WORKING DATA
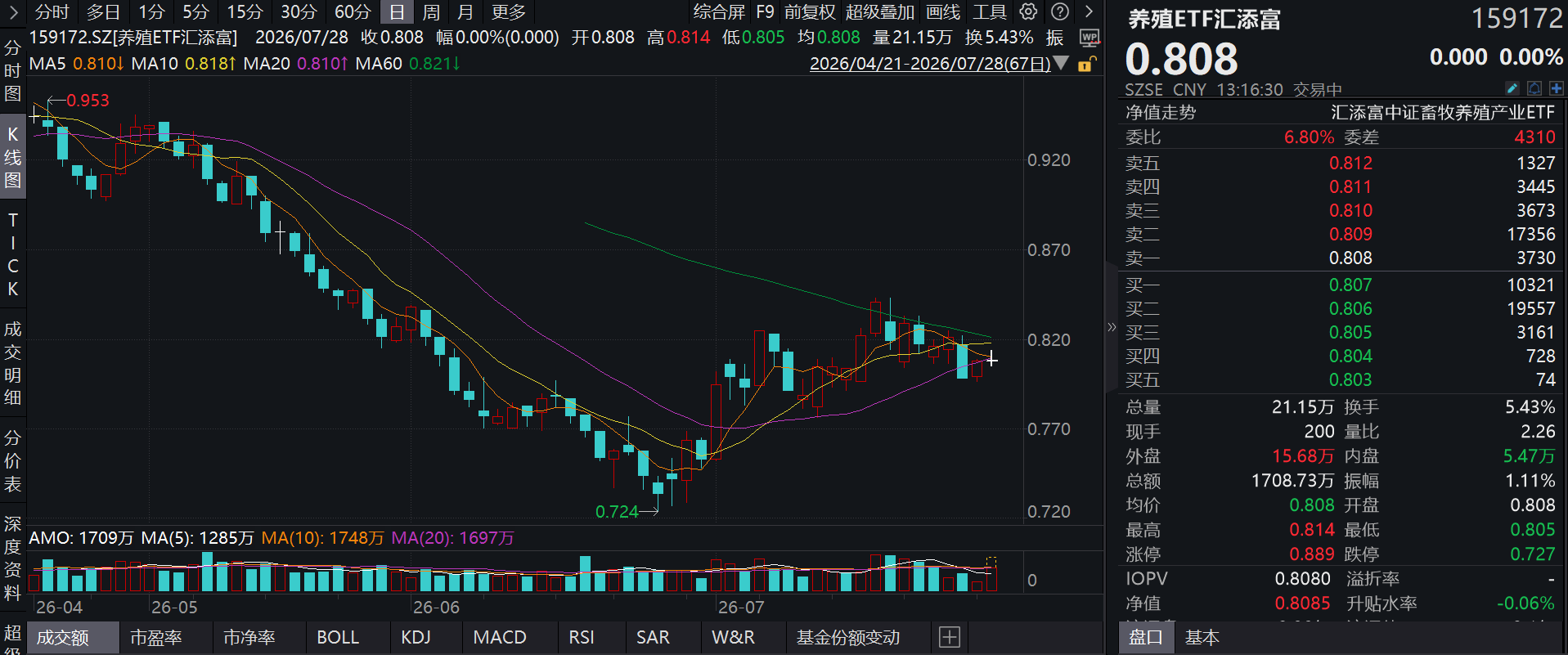Open the help question mark icon
The image size is (1568, 655).
[x=1059, y=11]
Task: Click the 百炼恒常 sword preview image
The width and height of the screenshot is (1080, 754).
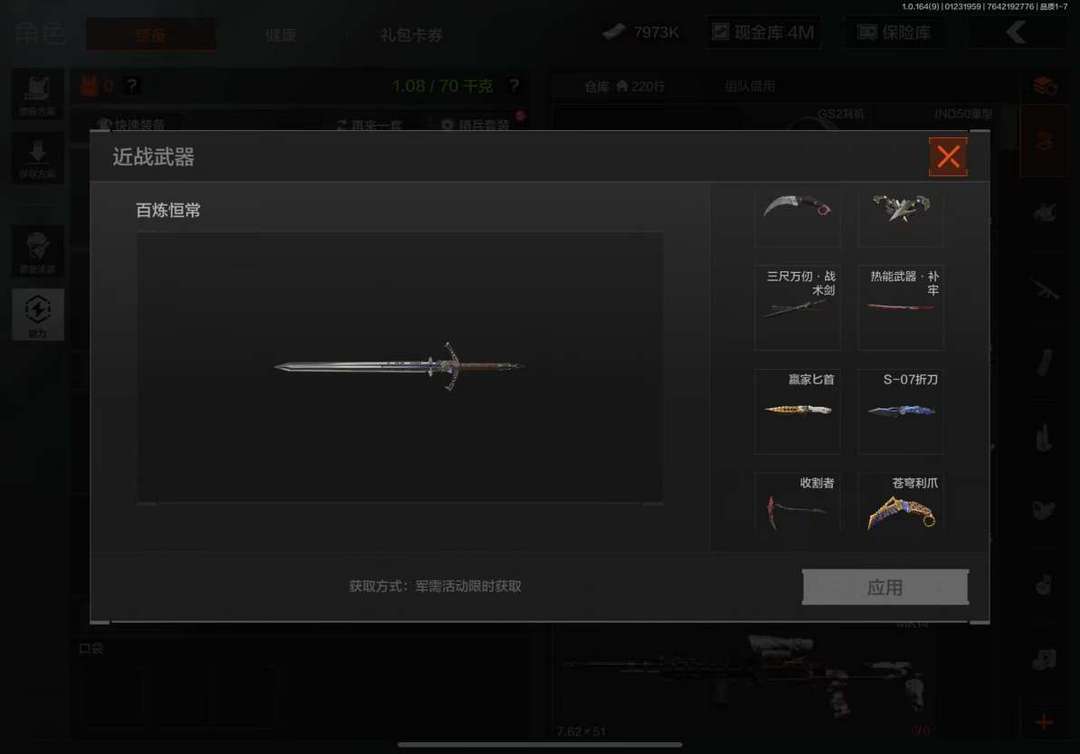Action: pyautogui.click(x=400, y=368)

PROBLEM DETAILS
Format the data above as a JSON list of strings, one string per line and no blank lines. Leave the pictures out.

ANSWER TO THIS TASK
[
  "Open the help question mark icon",
  "The image size is (1568, 655).",
  "[x=1059, y=11]",
  "Task: Click the 百炼恒常 sword preview image",
  "The width and height of the screenshot is (1080, 754).",
  "Action: pyautogui.click(x=400, y=368)"
]